本公开提出一种语音播报方法及装置,其中,方法包括:获取待播报对象;识别待播报对象的目标对象类型;根据目标对象类型获取与待播报对象匹配的播报标签集合;其中,播报标签集合用于表征出待播报对象的播报规则;根据播报标签集合所表征的播报规则播报待播报对象。该方法能够在播报时将待播报内容所携带的情感展现给听众,使听众能够在听觉上感受到该内容所携带的情感,且按照播报标签来播报对象是对语音合成标记语言(speech Synthesis Markup Language,简称SSML)规范的一种实现手段,有利于人们通过各种终端设备来聆听语音。

Description

语音播报方法及装置
相关申请的交叉引用
本公开要求百度在线网络技术(北京)有限公司于2017年07月05日提交的、发明名称为“语音播报方法及装置”的、中国专利申请号“201710541569.2”的优先权。
技术领域
本公开涉及语音处理技术领域,尤其涉及一种语音播报方法及装置。
背景技术
随着语音交互型产品的增长,语音播报效果越来越引发用户的关注。目前,全真人播报的播报效果是能够满足用户期望的,能够起到传达感情的作用。但是,全真人播报人力成本较高。

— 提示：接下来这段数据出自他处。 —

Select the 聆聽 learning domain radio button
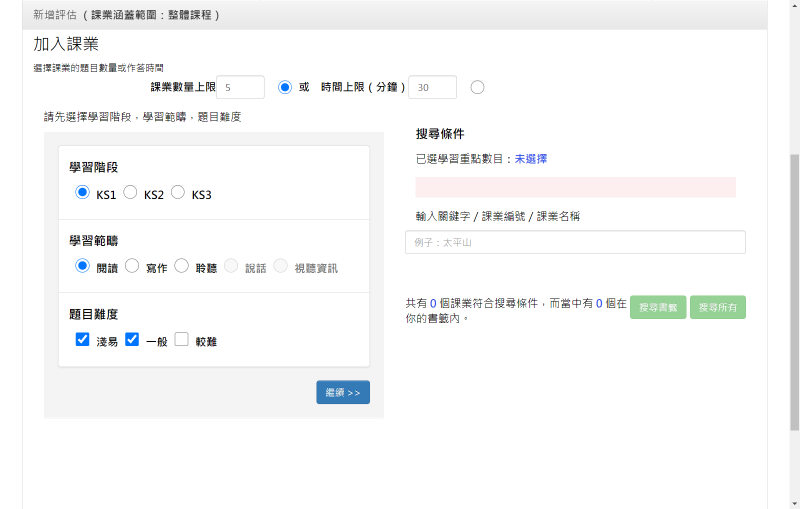800x509 pixels. pos(181,266)
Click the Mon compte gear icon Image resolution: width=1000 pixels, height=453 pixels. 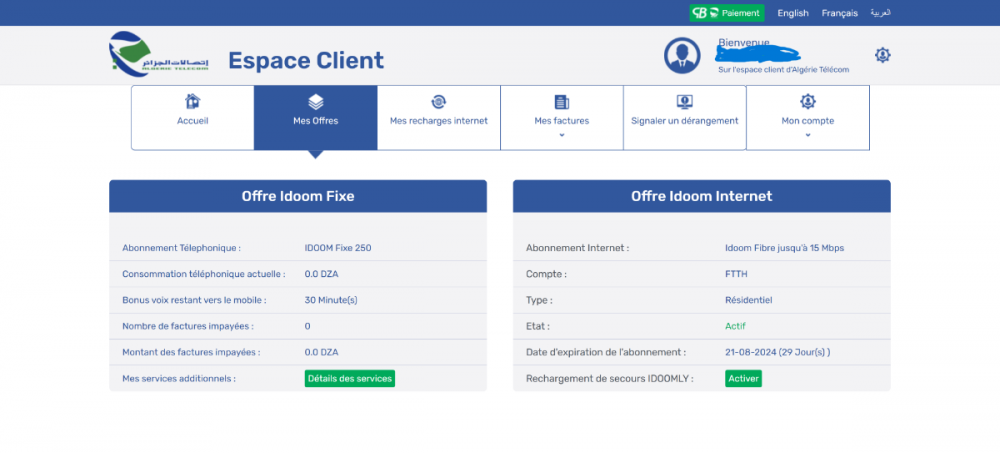(807, 102)
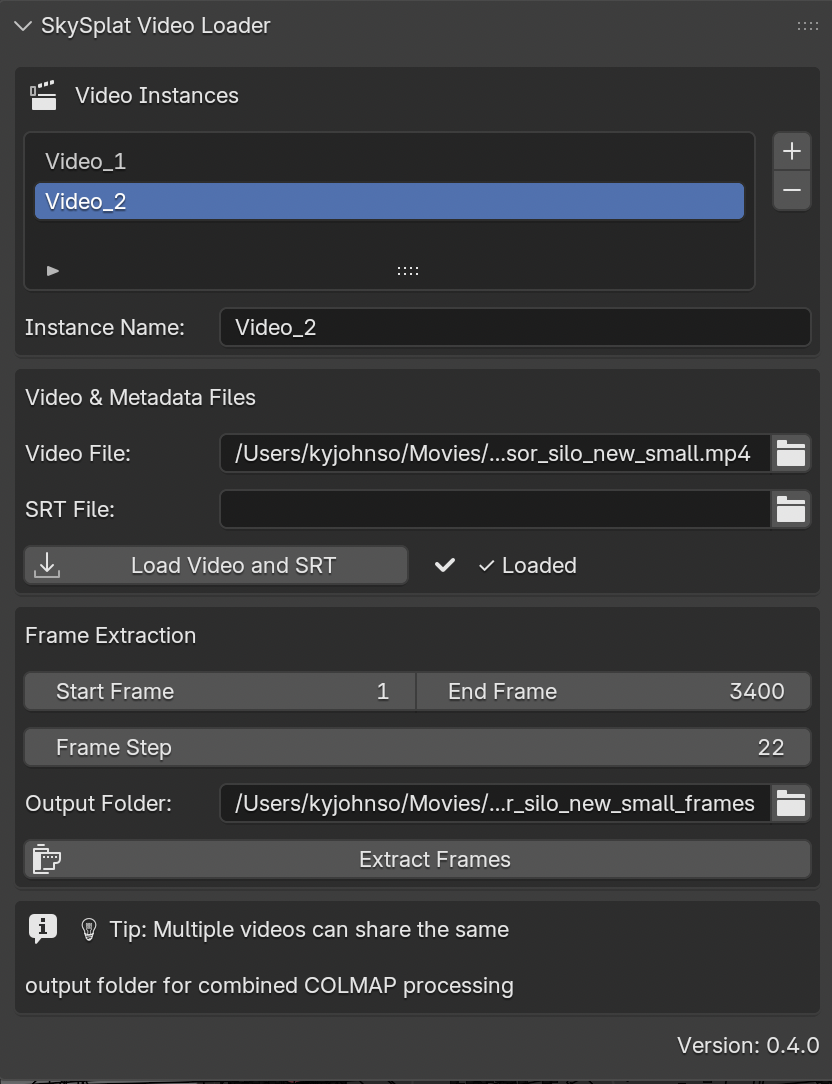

为了降低人力成本,目前多采用从文本到语音(Text To Speech,简称TTS)播报方式对需要播报的内容或者信息进行播报。
发明内容
本公开旨在至少在一定程度上解决相关技术中的技术问题之一。
为此,本公开的第一个目的在于提出一种语音播报方法,以实现在播报时将待播报内容所携带的情感展现给听众,使听众能够在听觉上感受到该内容所携带的情感,以及解决现有TTS播报方式的播报效果无法起到传达感情的作用,无法让听众在听觉上感受到需要播报的内容或者信息所携带的情感的问题。
本公开的第二个目的在于提出一种语音播报装置。
本公开的第三个目的在于提出一种智能设备。
本公开的第四个目的在于提出一种计算机程序产品。
本公开的第五个目的在于提出一种计算机可读存储介质。
为达上述目的,本公开第一方面实施例提出了一种语音播报方法,包括:
获取待播报对象;
识别所述待播报对象的目标对象类型;
根据所述目标对象类型获取与所述待播报对象匹配的播报标签集合;其中,所述播报 标签集合用于表征出所述待播报对象的播报规则;
根据所述播报标签集合所表征的所述播报规则播报所述待播报对象。
本公开实施例的语音播报方法,通过根据待播报对象的目标对象类型获取与待播报对象匹配的播报标签集合;其中,播报标签集合用于表征出待播报对象的播报规则,根据播报标签集合所表征的播报规则播报待播报对象。本实施例中,能够实现在播报时将待播报内容所携带的情感展现给听众,使听众能够在听觉上感受到该内容所携带的情感。本实施例中按照播报标签来播报对象是对语音合成标记语言规范的一种实现手段,有利于人们通过各种终端设备来聆听语音。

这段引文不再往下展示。